Can Better Soybeans Lead to Better Water Quality?

Can Better Soybeans Lead to Better Water Quality?

By Ginger Trice

The Gulf Dead Zone—an 8,000-square-mile area near the U.S. Gulf coast where oxygen levels are too low to support marine life—is blamed on agricultural runoff that enters the Mississippi River and its tributaries hundreds of miles upstream.

Scientists at the UT Institute of Agriculture may improve water quality in the Gulf by research totally unrelated to water. They’re working on a new kind of soybean.

In an article recently published in the journal Crop Science, researchers outline a method that allows them to select for a certain trait in soybean breeding. This trait is beneficial to the growth and development of farm animals that consume feed made from soybeans, and it boosts the efficiency of livestock operations. An added plus is that this characteristic can also reduce phosphorus pollution, leading to cleaner ground and surface waters.

According to studies, much of the problem in the Gulf Dead Zone is the result of nitrogen and phosphorus contamination, with a significant portion of the phosphorus coming from animal waste. This contamination can lead to excessive plant growth and decay in aquatic ecosystems and a reduction in available oxygen for fish and other organisms. Some experts say livestock feed contributes to the problems in the Dead Zone. The U.S. Geological Survey recently named Tennessee as one of the chief polluting watersheds that contribute to the Dead Zone.

Feed made from soybeans contains a form of phosphorus called phytate. As UT plant sciences professor Dr. Vince Pantalone explains, high levels of the phytate compound can be bad news to animals and the environment.

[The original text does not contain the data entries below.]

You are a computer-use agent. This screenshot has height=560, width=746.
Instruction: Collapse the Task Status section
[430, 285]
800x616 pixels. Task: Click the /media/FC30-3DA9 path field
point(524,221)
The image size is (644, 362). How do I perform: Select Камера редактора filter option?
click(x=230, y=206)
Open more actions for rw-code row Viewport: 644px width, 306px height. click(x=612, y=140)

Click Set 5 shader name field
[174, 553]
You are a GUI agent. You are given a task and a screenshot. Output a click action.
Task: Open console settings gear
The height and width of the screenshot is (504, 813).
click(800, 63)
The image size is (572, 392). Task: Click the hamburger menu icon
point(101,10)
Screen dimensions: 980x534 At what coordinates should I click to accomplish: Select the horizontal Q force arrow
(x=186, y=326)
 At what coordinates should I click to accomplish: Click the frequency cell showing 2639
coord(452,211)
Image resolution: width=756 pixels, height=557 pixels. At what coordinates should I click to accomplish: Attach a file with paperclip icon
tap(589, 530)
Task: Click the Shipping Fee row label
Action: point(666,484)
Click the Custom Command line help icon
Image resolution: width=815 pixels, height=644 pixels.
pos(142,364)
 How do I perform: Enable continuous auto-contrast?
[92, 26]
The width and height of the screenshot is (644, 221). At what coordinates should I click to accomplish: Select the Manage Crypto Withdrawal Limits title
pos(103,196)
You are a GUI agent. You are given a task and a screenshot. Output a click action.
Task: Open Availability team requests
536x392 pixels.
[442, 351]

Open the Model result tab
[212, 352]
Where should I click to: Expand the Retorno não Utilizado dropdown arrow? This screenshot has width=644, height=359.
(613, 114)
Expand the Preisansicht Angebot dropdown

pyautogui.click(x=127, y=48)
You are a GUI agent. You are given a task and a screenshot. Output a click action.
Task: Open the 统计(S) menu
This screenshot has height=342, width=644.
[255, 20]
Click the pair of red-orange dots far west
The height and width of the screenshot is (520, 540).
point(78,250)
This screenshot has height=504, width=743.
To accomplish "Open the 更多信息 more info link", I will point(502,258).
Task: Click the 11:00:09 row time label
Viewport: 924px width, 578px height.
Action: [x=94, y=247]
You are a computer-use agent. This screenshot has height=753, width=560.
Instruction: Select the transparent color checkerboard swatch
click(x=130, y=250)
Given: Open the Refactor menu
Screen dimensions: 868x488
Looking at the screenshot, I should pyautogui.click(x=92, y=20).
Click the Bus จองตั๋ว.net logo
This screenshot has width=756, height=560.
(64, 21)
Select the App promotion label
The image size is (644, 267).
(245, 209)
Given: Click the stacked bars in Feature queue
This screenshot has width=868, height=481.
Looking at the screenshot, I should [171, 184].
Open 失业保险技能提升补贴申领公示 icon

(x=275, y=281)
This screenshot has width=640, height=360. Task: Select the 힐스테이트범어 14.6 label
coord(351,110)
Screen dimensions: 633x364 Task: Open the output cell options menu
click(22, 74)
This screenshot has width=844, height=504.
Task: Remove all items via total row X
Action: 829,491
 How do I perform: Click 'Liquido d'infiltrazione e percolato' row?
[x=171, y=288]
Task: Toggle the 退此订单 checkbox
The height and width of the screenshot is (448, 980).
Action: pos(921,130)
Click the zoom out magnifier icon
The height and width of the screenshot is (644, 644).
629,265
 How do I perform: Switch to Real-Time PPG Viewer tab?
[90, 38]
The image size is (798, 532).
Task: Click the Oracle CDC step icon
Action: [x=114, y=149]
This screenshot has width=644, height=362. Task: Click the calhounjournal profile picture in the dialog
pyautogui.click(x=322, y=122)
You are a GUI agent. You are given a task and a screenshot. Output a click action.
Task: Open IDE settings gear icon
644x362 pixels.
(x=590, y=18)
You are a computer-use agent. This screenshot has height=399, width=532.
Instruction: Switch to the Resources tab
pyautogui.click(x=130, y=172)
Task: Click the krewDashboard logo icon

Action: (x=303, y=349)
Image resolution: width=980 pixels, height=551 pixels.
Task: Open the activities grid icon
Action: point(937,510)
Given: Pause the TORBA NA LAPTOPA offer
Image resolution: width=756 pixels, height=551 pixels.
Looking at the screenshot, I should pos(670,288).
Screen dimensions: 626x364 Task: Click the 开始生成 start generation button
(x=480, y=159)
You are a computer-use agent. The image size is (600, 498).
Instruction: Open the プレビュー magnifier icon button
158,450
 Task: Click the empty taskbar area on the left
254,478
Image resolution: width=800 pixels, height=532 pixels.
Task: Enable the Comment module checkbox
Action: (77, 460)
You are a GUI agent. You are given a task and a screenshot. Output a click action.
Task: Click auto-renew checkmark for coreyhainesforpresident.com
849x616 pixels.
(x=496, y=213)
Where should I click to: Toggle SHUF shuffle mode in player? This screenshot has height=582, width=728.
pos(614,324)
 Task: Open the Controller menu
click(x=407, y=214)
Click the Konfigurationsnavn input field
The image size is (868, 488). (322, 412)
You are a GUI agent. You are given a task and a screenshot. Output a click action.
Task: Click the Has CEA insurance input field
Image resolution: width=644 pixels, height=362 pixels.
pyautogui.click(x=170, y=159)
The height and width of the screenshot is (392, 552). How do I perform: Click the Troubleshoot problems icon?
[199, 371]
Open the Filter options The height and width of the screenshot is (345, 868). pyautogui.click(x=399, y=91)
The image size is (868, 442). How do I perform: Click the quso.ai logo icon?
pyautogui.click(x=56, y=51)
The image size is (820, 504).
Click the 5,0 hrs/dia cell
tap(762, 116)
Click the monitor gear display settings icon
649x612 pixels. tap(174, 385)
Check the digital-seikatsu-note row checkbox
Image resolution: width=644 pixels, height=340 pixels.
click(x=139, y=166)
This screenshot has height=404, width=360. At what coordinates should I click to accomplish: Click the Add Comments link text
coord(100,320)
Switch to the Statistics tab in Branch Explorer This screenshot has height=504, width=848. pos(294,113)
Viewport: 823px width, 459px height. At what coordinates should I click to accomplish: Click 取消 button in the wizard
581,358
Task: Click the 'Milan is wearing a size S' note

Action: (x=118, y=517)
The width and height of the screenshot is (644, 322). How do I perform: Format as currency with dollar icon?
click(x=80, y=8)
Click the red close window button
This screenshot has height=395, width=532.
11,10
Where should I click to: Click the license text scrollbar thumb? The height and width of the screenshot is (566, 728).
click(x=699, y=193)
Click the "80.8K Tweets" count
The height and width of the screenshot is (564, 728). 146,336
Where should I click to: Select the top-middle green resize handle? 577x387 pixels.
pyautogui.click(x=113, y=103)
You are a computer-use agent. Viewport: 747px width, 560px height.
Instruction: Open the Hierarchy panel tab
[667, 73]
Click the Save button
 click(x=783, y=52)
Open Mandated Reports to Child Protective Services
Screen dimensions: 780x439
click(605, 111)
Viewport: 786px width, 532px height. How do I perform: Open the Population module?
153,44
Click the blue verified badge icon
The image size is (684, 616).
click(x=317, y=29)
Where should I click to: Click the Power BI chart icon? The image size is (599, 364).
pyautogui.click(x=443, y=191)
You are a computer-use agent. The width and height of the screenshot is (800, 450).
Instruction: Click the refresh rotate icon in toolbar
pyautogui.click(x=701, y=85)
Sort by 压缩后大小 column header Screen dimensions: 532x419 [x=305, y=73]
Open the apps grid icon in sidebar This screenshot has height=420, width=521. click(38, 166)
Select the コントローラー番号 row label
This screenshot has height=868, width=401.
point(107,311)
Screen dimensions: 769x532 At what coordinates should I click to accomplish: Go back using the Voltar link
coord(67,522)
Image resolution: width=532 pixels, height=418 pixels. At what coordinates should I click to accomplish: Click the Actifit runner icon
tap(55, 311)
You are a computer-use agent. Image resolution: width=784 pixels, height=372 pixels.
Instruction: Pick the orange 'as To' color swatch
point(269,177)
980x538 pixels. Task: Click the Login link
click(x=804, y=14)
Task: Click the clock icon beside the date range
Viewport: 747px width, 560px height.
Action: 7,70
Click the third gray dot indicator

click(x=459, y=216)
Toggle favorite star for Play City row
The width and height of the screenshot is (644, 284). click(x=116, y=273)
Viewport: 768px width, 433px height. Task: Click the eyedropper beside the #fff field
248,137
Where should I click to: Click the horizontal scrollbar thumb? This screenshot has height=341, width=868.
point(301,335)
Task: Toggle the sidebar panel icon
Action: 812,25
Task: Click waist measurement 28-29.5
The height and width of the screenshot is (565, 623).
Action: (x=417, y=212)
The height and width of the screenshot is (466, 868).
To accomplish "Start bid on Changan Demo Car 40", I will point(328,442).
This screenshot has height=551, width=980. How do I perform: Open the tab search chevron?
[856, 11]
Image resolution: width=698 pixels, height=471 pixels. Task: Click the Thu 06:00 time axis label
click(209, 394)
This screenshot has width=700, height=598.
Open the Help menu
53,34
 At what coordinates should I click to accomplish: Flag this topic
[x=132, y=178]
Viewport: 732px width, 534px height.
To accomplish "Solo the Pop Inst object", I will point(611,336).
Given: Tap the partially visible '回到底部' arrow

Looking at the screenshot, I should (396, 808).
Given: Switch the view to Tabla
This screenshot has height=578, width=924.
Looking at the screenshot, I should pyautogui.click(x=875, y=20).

“Phytate is not digested and not absorbed by animals like poultry and swine,” says Pantalone. “So two things happen. One, the feeding animal doesn’t benefit because it doesn’t get good nutrition from the minerals. The second thing is, because the animal doesn’t digest this phytate, it is excreted in manure. If you spread chicken manure on agricultural land, soil bacteria break that up and then release inorganic phosphate, and that can contribute to phosphorus contamination in ground water, lakes, streams, and rivers. And that can be a really serious pollution problem.”

So Pantalone, along with Dr. Dennis West and Dr. Carl Sams from the UT Plant Sciences department, as well as Dr. Forbes Walker from the UT Biosystems Engineering and Soil Science department set out to develop a “low‐phytate” soybean—a soybean that would be more digestible by animals, thus reducing phosphorus contamination in manure and eventual run‐off and contamination in water. To do this would mean locating the low‐phytate trait within the soybean’s DNA, which is just what they did.

“Using molecular genetic markers, scientists have found that in soybeans there are two recessive genes for low levels of phytate,” says Pantalone. “And working along with the University of Georgia, we have confirmed the particular chromosome and the particular spot on the chromosome where those genes are located.”

According to Pantalone, UTIA researchers will be able to use these markers to cross low‐phytate plants with normal plants. The markers will then help track which specific progeny inherit both genes.

“If we get these two genes together, that will actually reduce the phytate level by about four times,” says Pantalone. “The phosphorus level remains stable, so it allows the feeding animals to benefit from the total phosphorus, [but] the phosphorus is no longer in a bound, indigestible form. The animal feeds, it can use the phosphorus, it’s absorbed, it’s metabolized, and it doesn’t pass out in the manure.”

The study could have a huge impact in the Volunteer State, which, according to the Tennessee Department of Agriculture, is home to more than 200 million chickens and ranks 13th in the nation for broiler production.

The development of soybeans that are lower in seed phytate should improve the availability of mineral nutrients to these growing animals and at the same time reduce runoff damage to ecosystems in Tennessee’s waterways. And of course Tennessee’s waterways eventually flow into the Mississippi River and the Gulf of Mexico. Relief for the effects of the Gulf Dead Zone could potentially start with a soybean seed in Tennessee.

While low‐phytate soybeans are not on the market yet, varieties are being tested at several AgResearch and Education Centers across the state including Milan, Highland Rim, and East Tennessee. At these outdoor laboratories, scientists can evaluate the soybeans under real life conditions. UT Institute of Agriculture researchers say they will use the new breeding technology to continue development of a low‐phytate soybean that will be marketable and economical for farmers. Even for non‐farmers, it’s something to get excited about—better water that starts with better beans.